ボブ(人間魚雷)が、セレスティアのクリスタルガラスの床を突き破り、ゼフィルスの目の前に着弾した。
粉塵が舞う中、ムクリと起き上がるボブ。
「……はぁ、はぁ。……到着したッス」
「な、ななな、なんだ君たちは! 野蛮な!」
「うるせぇ! 下からの届け物だ!」
ボブの後ろから、ゴブリンたちがわらわらと現れ、持参した「地上のゴミ(生ゴミとヘドロ)」をばら撒き始めた。
「これがお前らの落とし物だ! 返してやるよ!」
「やめろ! 僕の神聖な宮殿が! 臭い! 臭いぃぃ!」
さらに地上から、レオニダスによる「第二射」「第三射」が次々と放たれた。
今度は「巨大な鎖」だ。
ガシャーン! ガシャーン!
鉄の鎖が浮遊島に突き刺さり、ガッチリと固定される。
「よし! 捕まえたわ!」
私は地上で号令を出した。
「総員、引っ張りなさい! あの島を地上まで引きずり下ろすのです!」
「「「オオオオオオオッ!!」」」
街中の冒険者、魔物、そしてダンくん(巨大樹)が、鎖を引っ張る。
綱引き大会の始まりだ。
「嘘だろ!? 高度維持装置が……出力全開! ……だめだ、引っ張られるぅぅ!」
ゼフィルスの悲鳴と共に、浮遊島がズズズ……と降下を始める。
筋肉と物理法則の前には、魔法の浮力など無力だった。
数十分後。
浮遊ダンジョン「セレスティア」は、我が街の隣の空き地(元・湿地帯)に、強制着陸(墜落)させられた。
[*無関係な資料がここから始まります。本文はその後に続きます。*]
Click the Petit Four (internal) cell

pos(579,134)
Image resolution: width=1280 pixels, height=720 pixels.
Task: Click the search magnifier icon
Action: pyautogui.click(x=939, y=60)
「……ひっ、ひぃ……。もうしません……許してください……」
瓦礫の中で、ゼフィルスが土下座していた。
美しい翼はボロボロで、ローブは泥まみれだ。
「わかればよろしい。……さて」
私は電卓を叩いた。
「着陸料、慰謝料、そして清掃費……しめて金貨1億枚になりますけど、払えます?」
「い、1億!? そんな金ないよ!」
「あら、そうですか。……では」
私はニッコリと微笑み、契約書を差し出した。
「今日から貴方のダンジョンは、我が社の『別館』として吸収合併します。……貴方は『管理人』として働きなさい」
「そ、そんなぁ……!」
こうして、春の騒動は幕を閉じた。
我がダンジョン・シティに、新たに「天空エリア(地上にあるけど)」が加わり、さらに規模が拡大したのだった。